[Records for pointing at text and elements]
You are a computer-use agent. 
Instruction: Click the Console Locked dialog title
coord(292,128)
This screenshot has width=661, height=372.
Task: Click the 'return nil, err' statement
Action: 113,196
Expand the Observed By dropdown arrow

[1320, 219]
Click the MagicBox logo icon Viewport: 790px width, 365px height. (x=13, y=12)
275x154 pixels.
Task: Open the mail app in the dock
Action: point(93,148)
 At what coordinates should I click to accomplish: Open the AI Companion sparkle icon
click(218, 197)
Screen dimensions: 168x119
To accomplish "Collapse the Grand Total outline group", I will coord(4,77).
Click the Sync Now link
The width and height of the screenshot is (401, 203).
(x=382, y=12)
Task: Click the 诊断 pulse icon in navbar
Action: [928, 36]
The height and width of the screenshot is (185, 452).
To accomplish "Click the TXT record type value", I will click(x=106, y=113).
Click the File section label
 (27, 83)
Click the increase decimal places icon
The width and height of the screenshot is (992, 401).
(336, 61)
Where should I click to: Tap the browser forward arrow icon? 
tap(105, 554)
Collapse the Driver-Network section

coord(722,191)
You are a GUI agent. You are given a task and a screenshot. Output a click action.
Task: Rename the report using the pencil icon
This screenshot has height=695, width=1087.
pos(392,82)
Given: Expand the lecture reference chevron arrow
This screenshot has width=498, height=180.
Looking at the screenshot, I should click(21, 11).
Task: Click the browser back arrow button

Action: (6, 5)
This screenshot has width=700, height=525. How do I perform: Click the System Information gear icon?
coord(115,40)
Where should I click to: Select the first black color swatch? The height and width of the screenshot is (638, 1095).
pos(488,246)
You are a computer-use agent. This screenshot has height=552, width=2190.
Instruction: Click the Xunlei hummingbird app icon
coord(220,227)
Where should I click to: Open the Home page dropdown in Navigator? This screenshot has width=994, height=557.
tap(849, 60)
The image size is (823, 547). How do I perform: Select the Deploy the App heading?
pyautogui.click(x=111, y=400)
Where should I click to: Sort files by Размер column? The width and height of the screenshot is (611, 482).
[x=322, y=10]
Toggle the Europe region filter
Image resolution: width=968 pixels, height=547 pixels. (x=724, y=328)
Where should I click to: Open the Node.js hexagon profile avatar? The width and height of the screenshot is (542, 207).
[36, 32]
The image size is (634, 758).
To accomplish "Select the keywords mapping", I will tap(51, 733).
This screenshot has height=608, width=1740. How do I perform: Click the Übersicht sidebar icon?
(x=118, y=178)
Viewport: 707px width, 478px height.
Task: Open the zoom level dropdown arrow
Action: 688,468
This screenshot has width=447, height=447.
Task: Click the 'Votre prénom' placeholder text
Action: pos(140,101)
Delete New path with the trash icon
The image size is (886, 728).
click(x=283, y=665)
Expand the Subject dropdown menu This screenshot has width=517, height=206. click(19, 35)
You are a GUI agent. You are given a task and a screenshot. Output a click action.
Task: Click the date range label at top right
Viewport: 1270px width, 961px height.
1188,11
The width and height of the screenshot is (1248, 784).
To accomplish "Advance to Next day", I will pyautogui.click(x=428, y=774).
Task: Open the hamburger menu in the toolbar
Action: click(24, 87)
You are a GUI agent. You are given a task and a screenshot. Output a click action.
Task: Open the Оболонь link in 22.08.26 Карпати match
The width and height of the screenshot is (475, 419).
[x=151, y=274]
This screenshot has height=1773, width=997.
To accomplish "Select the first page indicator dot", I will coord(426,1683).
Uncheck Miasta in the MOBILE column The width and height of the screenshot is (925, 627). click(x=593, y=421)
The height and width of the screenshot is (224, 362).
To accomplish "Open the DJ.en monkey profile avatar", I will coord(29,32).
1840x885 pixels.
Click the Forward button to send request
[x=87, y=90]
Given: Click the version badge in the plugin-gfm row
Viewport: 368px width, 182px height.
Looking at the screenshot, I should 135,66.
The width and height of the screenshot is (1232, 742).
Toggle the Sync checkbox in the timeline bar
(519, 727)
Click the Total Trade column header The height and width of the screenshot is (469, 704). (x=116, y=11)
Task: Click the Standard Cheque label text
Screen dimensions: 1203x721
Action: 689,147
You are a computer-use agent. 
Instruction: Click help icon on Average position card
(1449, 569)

Exercise details –
Copy out all of the data above, switching every "computer-use agent" to "screen-control agent" and keeping everything else the same.

Final result –
You are a screen-control agent. 
Instruction: Click the Console Locked dialog title
coord(292,128)
This screenshot has width=661, height=372.
Task: Click the 'return nil, err' statement
Action: 113,196
Expand the Observed By dropdown arrow

[1320, 219]
Click the MagicBox logo icon Viewport: 790px width, 365px height. (x=13, y=12)
275x154 pixels.
Task: Open the mail app in the dock
Action: point(93,148)
 At what coordinates should I click to accomplish: Open the AI Companion sparkle icon
click(218, 197)
Screen dimensions: 168x119
To accomplish "Collapse the Grand Total outline group", I will coord(4,77).
Click the Sync Now link
The width and height of the screenshot is (401, 203).
(x=382, y=12)
Task: Click the 诊断 pulse icon in navbar
Action: [928, 36]
The height and width of the screenshot is (185, 452).
To accomplish "Click the TXT record type value", I will click(x=106, y=113).
Click the File section label
 (27, 83)
Click the increase decimal places icon
The width and height of the screenshot is (992, 401).
(336, 61)
Where should I click to: Tap the browser forward arrow icon? 
tap(105, 554)
Collapse the Driver-Network section

coord(722,191)
You are a GUI agent. You are given a task and a screenshot. Output a click action.
Task: Rename the report using the pencil icon
This screenshot has height=695, width=1087.
pos(392,82)
Given: Expand the lecture reference chevron arrow
This screenshot has width=498, height=180.
Looking at the screenshot, I should click(21, 11).
Task: Click the browser back arrow button

Action: (6, 5)
This screenshot has width=700, height=525. How do I perform: Click the System Information gear icon?
coord(115,40)
Where should I click to: Select the first black color swatch? The height and width of the screenshot is (638, 1095).
pos(488,246)
You are a screen-control agent. This screenshot has height=552, width=2190.
Instruction: Click the Xunlei hummingbird app icon
coord(220,227)
Where should I click to: Open the Home page dropdown in Navigator? This screenshot has width=994, height=557.
tap(849, 60)
The image size is (823, 547). How do I perform: Select the Deploy the App heading?
pyautogui.click(x=111, y=400)
Where should I click to: Sort files by Размер column? The width and height of the screenshot is (611, 482).
[x=322, y=10]
Toggle the Europe region filter
Image resolution: width=968 pixels, height=547 pixels. (x=724, y=328)
Where should I click to: Open the Node.js hexagon profile avatar? The width and height of the screenshot is (542, 207).
[36, 32]
The image size is (634, 758).
To accomplish "Select the keywords mapping", I will tap(51, 733).
This screenshot has height=608, width=1740. How do I perform: Click the Übersicht sidebar icon?
(x=118, y=178)
Viewport: 707px width, 478px height.
Task: Open the zoom level dropdown arrow
Action: 688,468
This screenshot has width=447, height=447.
Task: Click the 'Votre prénom' placeholder text
Action: pos(140,101)
Delete New path with the trash icon
The image size is (886, 728).
click(x=283, y=665)
Expand the Subject dropdown menu This screenshot has width=517, height=206. click(19, 35)
You are a GUI agent. You are given a task and a screenshot. Output a click action.
Task: Click the date range label at top right
Viewport: 1270px width, 961px height.
1188,11
The width and height of the screenshot is (1248, 784).
To accomplish "Advance to Next day", I will pyautogui.click(x=428, y=774).
Task: Open the hamburger menu in the toolbar
Action: click(24, 87)
You are a GUI agent. You are given a task and a screenshot. Output a click action.
Task: Open the Оболонь link in 22.08.26 Карпати match
The width and height of the screenshot is (475, 419).
[x=151, y=274]
This screenshot has height=1773, width=997.
To accomplish "Select the first page indicator dot", I will coord(426,1683).
Uncheck Miasta in the MOBILE column The width and height of the screenshot is (925, 627). click(x=593, y=421)
The height and width of the screenshot is (224, 362).
To accomplish "Open the DJ.en monkey profile avatar", I will coord(29,32).
1840x885 pixels.
Click the Forward button to send request
[x=87, y=90]
Given: Click the version badge in the plugin-gfm row
Viewport: 368px width, 182px height.
Looking at the screenshot, I should 135,66.
The width and height of the screenshot is (1232, 742).
Toggle the Sync checkbox in the timeline bar
(519, 727)
Click the Total Trade column header The height and width of the screenshot is (469, 704). (x=116, y=11)
Task: Click the Standard Cheque label text
Screen dimensions: 1203x721
Action: 689,147
You are a screen-control agent. 
Instruction: Click help icon on Average position card
(1449, 569)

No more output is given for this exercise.